--- PROBLEM DETAILS ---
Gather each line in the records below that contains the string "height", and copy those lines in full. Matches must be case-sensitive.

--- EXTRACTED MATERIAL ---
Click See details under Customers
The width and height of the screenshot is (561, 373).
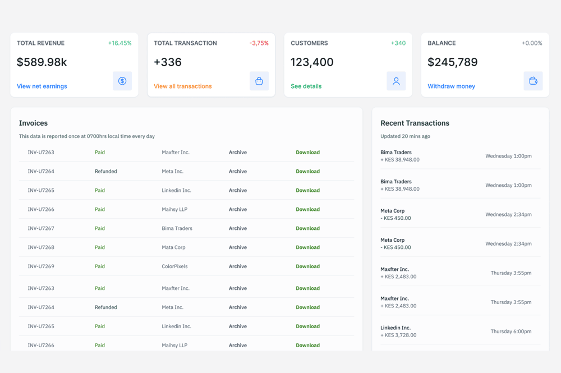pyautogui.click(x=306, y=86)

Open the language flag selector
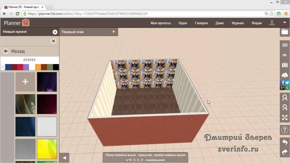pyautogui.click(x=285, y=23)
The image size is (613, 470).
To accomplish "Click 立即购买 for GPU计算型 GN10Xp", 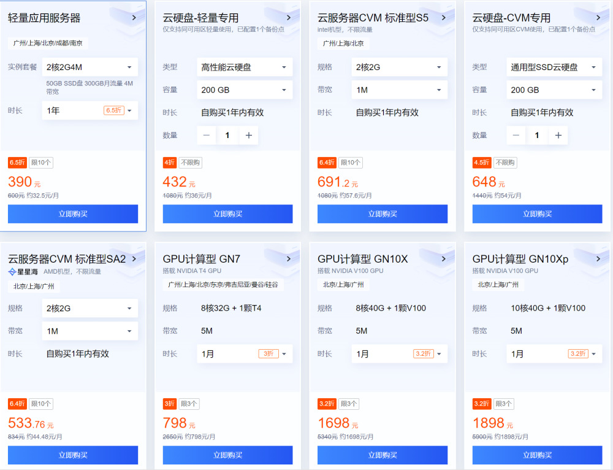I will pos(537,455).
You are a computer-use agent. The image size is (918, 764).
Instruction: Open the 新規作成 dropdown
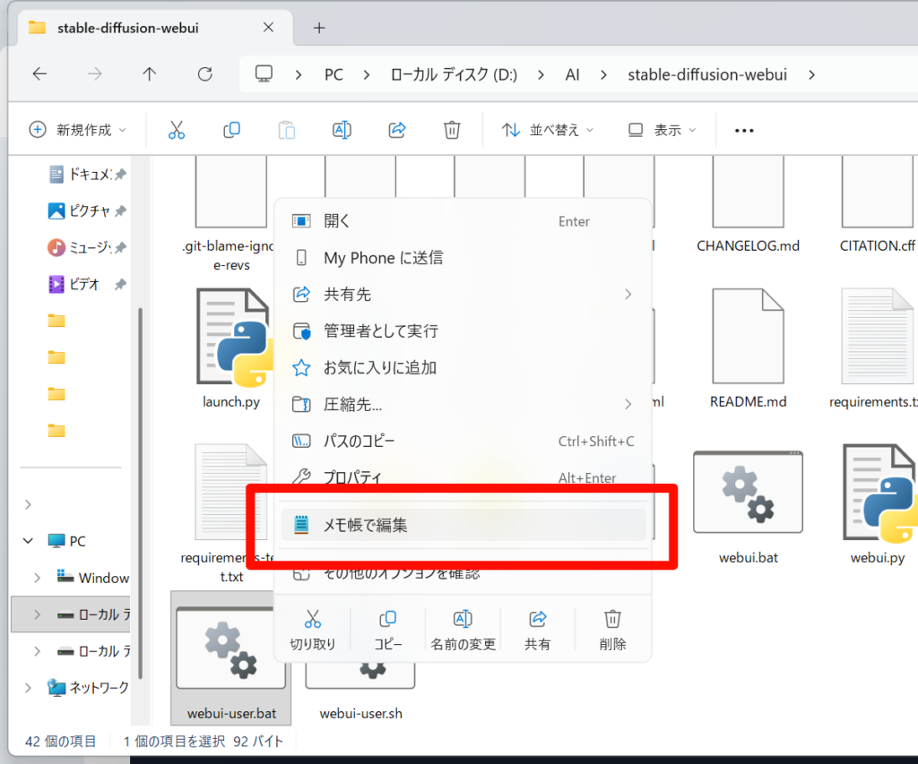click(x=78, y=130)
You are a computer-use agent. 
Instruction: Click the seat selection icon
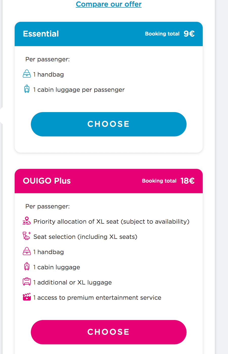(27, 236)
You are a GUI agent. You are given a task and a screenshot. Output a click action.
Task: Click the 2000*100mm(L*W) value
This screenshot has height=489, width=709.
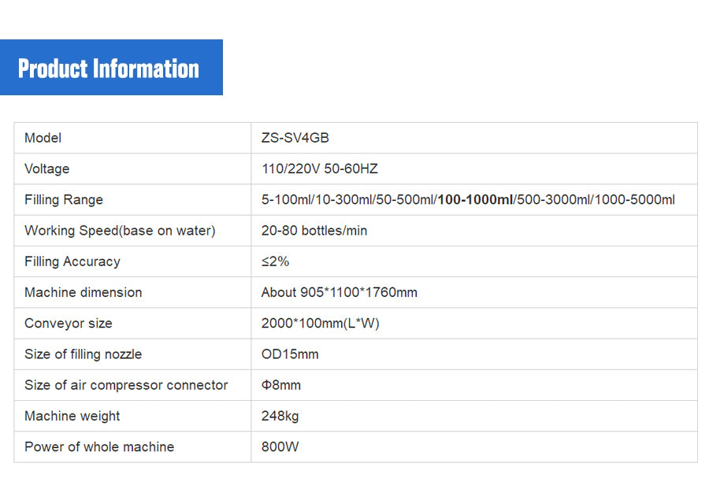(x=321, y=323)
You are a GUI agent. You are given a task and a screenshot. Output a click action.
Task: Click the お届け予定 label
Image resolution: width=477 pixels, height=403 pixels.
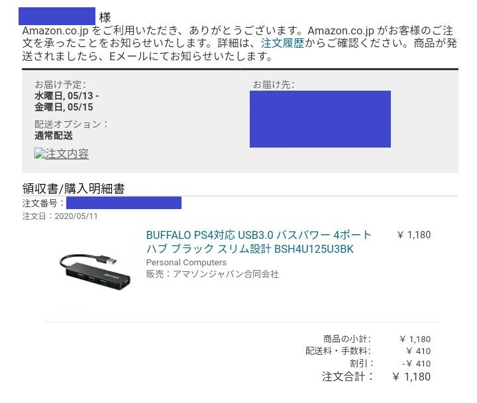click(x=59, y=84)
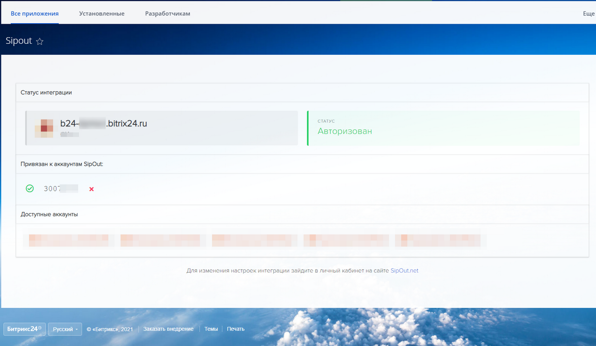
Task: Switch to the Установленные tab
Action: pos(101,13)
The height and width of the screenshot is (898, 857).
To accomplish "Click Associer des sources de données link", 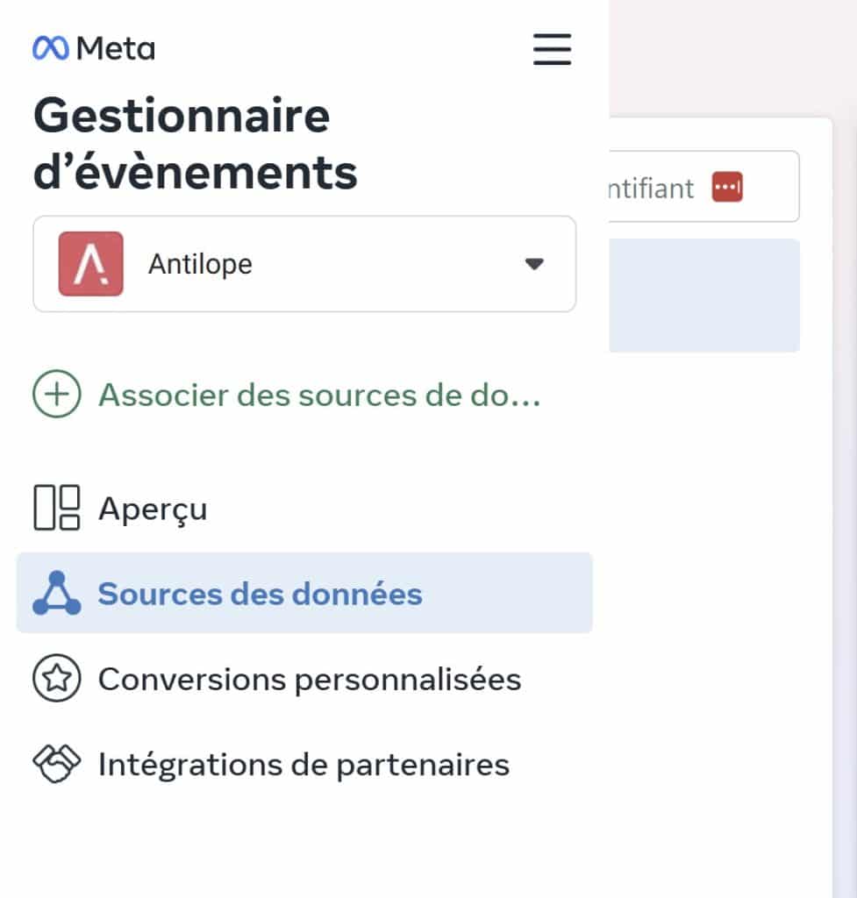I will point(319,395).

--- EXERCISE RESULT ---
The width and height of the screenshot is (561, 373).
This screenshot has height=489, width=709.
Image resolution: width=477 pixels, height=403 pixels.
The height and width of the screenshot is (898, 857).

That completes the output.